Supply Chain 4.0 Solutions
Bullwhip effect is one of the biggest challenges in supply chain management, where demand information gets distorted when traveling from downstream to upstream.
At ML Analytix, we believe that by harnessing the power of IoT data, we can provide solutions for solving this challenge. Our main expertise revolves around cutting edge machine learning algorithms that enable quick and efficient demand planning, inventory data modelling, reverse network design and end to end traceability. Some of our key technologies are following:
SCM.Demand – Our best in class tool which harnesses the power of Big Data to provide efficient demand planning outputs.
A good forecasting methodology is scalable, can process big data and is able to extract models from data. Feature extraction methodologies are deployed to solve the challenge of dimensions reduction handling exceedingly large amounts of data.
SCM.Cloud – We offer cloud Microservices for end to end traceability and visibility of your supply chain data.
From analyzing the historical trends to sales forecasting, resulting replenishments and MRP process, the whole cycle is interlinked with cloud at each step with back-end support for real-time POS and inventory data visible to all stakeholders in the value chain.

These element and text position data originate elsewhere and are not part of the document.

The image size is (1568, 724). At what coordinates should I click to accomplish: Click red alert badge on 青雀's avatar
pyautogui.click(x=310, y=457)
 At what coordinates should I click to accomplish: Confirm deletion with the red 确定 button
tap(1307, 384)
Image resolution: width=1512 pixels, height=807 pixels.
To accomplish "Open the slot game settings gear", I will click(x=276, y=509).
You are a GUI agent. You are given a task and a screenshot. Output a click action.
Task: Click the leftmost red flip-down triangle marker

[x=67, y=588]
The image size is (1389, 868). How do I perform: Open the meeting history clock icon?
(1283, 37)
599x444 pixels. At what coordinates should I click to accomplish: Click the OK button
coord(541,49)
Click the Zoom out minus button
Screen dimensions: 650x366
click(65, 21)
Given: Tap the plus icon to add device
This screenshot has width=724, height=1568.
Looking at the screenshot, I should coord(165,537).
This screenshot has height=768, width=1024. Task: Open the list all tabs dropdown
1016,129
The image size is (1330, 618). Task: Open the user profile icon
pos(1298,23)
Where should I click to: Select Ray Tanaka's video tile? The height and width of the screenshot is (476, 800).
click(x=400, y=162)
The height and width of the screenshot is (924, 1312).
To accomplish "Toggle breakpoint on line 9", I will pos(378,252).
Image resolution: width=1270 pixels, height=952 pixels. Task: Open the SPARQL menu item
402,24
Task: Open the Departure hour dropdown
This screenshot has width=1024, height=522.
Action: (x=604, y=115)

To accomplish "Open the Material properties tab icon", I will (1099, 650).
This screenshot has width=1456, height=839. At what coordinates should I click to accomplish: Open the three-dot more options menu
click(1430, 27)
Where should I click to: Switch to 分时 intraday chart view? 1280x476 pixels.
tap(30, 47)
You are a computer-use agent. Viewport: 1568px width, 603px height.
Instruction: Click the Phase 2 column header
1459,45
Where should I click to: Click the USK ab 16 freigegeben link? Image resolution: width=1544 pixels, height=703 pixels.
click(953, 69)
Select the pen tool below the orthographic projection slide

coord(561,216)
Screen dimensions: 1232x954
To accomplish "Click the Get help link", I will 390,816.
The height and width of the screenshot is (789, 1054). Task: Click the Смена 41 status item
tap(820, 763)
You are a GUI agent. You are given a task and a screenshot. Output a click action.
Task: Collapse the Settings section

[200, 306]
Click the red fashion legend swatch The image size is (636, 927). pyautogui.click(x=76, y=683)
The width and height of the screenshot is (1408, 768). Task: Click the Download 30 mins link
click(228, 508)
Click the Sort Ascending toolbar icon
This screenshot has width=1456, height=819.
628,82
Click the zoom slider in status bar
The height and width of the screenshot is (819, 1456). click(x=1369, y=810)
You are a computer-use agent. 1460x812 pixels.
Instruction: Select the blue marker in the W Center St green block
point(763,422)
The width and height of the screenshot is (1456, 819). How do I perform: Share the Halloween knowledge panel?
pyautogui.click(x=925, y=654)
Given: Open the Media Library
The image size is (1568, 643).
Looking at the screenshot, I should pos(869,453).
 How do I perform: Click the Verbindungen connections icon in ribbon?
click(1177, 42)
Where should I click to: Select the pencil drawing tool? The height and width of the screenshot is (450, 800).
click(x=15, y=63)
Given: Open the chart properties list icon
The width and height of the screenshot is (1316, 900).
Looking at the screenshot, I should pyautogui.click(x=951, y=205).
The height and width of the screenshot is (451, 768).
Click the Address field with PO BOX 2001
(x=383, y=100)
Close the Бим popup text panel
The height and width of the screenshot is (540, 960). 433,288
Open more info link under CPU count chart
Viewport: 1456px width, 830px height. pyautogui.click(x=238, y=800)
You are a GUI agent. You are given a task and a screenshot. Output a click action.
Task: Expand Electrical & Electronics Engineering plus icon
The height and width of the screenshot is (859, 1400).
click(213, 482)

Hence improving value chains through cloud and machine learning-enabled forecasting techniques for cost reduction through improved accuracy and communication.
SCM.Reverse – The first ever tool in the world using Machine learning technology to dynamically design your reverse supply chain network
Using artificial neural networks (ANN) to Conceptualize organic supply chain arising from consumer dissatisfaction or conclusion of product life-cycle
SCM.Warehouse – An Analytics based Warehouse and logistics design tool.
Warehousing and logistics presents the biggest expense in a supply chain. Using big data analytics and deep learning methods (DL), firms are increasing improving accuracy of operations in day-to-day logistics and transportation industry.